Dawn came blood-red.
The sky above Evermere carried the faint bruise of dragon smoke still drifting from the southern horizon. No new flames. No fresh devastation.
Only waiting.
Elarion stood within the hollowed remains of the Council Grove, where marble benches lay cracked and the once-singing fountains were silent. Before him, what remained of Evermere’s High Council gathered in uneasy semicircle—three elder lords, two archmages, and Captain Seredin of the Ash Guard.
The absence of others felt louder than their presence.
“Say it plainly,” Lord Ithalar demanded. “What did the dragon want?”
Elarion did not sit.
“He claims there was an accord after the First War. That we were never to disturb the Root beneath the World Tree.”
A murmur rippled outward.
“There is no record of such an accord,” one of the archmages snapped.

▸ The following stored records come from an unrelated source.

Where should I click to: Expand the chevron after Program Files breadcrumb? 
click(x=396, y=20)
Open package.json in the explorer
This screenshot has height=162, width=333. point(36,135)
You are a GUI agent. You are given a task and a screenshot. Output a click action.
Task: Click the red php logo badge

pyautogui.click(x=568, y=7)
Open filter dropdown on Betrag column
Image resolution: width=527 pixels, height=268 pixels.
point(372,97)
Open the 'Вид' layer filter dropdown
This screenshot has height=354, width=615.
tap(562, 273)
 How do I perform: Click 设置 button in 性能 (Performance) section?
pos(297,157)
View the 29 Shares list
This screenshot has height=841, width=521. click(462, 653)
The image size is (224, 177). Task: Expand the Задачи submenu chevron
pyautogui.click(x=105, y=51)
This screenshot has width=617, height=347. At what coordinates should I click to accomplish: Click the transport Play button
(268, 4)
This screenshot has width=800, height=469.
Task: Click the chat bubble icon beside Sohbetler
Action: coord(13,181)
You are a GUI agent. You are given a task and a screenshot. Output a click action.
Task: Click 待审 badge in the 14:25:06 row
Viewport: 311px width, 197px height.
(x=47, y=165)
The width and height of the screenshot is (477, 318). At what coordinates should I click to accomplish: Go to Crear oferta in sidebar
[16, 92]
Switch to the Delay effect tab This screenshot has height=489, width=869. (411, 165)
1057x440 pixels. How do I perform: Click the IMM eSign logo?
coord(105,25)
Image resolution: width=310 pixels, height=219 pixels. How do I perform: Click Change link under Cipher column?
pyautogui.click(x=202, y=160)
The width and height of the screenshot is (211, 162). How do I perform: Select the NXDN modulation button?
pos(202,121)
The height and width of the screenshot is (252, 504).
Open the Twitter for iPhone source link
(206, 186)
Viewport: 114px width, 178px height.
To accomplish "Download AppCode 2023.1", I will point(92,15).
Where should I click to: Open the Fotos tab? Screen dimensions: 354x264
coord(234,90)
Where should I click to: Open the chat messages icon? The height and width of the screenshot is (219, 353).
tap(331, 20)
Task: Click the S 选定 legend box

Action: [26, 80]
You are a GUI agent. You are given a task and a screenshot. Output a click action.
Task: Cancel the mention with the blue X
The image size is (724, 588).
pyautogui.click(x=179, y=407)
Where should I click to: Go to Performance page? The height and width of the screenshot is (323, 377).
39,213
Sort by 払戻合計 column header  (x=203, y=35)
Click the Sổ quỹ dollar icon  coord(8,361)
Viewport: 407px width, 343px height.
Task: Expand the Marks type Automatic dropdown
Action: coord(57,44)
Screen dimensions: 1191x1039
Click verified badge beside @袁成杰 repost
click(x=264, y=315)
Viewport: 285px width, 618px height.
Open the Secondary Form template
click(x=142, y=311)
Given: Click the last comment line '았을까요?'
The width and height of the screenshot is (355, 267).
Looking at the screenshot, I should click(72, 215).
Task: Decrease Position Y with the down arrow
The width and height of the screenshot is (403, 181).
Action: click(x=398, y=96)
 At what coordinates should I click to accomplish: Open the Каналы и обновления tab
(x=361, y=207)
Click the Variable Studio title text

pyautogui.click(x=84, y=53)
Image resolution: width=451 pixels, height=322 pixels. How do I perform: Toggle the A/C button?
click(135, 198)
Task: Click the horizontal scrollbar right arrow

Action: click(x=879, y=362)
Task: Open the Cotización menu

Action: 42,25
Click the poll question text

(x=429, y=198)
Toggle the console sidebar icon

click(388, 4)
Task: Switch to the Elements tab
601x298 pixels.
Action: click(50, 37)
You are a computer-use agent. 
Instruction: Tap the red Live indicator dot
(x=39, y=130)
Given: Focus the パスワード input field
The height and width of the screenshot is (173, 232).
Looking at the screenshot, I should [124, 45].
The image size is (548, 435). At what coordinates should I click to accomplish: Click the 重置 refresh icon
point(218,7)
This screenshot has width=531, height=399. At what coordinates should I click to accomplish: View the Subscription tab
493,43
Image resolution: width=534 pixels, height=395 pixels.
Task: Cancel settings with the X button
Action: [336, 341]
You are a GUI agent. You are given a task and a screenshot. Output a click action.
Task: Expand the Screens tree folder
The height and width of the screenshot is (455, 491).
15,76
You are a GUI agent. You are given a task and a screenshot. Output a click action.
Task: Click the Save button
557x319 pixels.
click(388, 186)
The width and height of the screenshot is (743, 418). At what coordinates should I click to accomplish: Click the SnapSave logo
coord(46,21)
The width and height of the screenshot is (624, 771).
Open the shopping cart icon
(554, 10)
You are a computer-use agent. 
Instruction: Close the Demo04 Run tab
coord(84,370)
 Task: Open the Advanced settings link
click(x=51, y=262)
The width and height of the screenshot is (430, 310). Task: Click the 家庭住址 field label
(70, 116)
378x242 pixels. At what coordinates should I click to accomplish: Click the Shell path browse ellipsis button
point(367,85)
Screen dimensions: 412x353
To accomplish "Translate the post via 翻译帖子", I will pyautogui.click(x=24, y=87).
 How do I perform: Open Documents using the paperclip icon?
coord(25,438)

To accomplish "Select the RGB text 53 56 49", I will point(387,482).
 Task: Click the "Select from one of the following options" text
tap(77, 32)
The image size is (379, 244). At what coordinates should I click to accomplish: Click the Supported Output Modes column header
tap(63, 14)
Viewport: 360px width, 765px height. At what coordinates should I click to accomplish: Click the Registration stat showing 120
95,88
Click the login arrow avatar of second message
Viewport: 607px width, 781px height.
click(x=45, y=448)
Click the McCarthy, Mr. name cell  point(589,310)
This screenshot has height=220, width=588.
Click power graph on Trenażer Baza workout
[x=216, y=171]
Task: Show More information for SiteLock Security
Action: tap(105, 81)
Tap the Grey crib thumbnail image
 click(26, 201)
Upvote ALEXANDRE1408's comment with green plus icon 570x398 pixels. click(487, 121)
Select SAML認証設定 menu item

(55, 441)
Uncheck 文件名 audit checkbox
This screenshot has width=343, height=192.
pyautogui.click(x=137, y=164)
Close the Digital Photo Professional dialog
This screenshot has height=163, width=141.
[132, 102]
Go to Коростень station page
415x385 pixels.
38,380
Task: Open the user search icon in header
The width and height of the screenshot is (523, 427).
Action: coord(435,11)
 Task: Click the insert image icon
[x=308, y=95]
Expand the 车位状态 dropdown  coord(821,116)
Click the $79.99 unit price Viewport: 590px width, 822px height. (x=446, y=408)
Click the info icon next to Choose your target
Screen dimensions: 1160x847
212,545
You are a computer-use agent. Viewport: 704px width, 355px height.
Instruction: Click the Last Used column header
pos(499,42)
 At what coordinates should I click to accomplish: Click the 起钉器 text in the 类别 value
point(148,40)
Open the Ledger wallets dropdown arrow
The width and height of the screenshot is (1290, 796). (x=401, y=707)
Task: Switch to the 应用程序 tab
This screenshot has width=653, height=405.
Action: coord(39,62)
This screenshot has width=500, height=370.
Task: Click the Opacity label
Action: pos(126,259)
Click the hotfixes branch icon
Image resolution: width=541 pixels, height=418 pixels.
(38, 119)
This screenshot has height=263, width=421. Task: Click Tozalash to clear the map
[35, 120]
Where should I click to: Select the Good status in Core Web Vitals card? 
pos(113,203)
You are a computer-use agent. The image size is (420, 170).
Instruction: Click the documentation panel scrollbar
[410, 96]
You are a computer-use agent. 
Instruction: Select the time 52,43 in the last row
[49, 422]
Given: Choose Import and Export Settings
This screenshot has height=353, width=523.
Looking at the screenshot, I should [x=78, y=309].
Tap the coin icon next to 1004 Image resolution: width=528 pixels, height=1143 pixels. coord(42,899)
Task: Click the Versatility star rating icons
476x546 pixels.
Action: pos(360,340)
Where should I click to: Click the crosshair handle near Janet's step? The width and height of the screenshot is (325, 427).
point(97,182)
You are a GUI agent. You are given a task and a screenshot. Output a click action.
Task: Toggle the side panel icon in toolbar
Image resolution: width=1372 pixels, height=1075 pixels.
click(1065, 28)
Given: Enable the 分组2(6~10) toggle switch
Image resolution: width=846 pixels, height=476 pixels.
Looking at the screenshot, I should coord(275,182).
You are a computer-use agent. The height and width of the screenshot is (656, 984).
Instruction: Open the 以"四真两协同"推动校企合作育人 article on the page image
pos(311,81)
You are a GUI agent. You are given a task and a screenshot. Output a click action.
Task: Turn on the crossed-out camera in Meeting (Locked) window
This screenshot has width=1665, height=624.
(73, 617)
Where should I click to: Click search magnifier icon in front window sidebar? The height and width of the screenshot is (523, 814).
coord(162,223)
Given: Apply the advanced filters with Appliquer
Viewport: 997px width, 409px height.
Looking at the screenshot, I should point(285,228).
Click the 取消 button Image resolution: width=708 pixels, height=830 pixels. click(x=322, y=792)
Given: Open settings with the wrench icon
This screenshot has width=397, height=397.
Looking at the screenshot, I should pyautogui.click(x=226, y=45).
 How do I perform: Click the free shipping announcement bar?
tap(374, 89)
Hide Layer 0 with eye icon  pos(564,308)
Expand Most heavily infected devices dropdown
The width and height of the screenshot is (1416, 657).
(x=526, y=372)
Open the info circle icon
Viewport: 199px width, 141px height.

“There is no record of many things,” Lysa said quietly from Elarion’s side.
Ithalar’s gaze hardened. “And you believe a dragon envoy over the memory of our own ancestors?”
“I believe,” Elarion replied evenly, “that the dragons are afraid.”
Silence.
That struck deeper than accusation.
“Afraid?” Seredin echoed.
“Yes.”
He did not mention the voice beneath the earth. Not yet.
“If Vaelkorath attacked to reinforce a seal rather than destroy us,” Elarion continued, “then Evermere was collateral. Not target.”
“And you would trust that distinction?” Ithalar pressed. “Our people are ash.”
Elarion’s jaw tightened.
“I do not trust them. But I will not ignore the possibility that we are missing the greater threat.”
The elder leaned forward, voice low and cutting. “You speak as though the dragons are protectors.”
“No,” Elarion said.
“I speak as though we are not.”
The chamber fell still.
That afternoon, the fissure widened again.
Not violently.
Deliberately.
Elarion felt it before he saw it—a pulse through root and soil that answered something in his blood.
He returned alone this time.
The silver glow emanating from the crack had grown steadier, less erratic. The runes along the exposed roots flickered weakly, like wards starved of power.
He knelt.
“What are you?” he asked the light.
For a long moment, nothing responded.
Then the air shifted.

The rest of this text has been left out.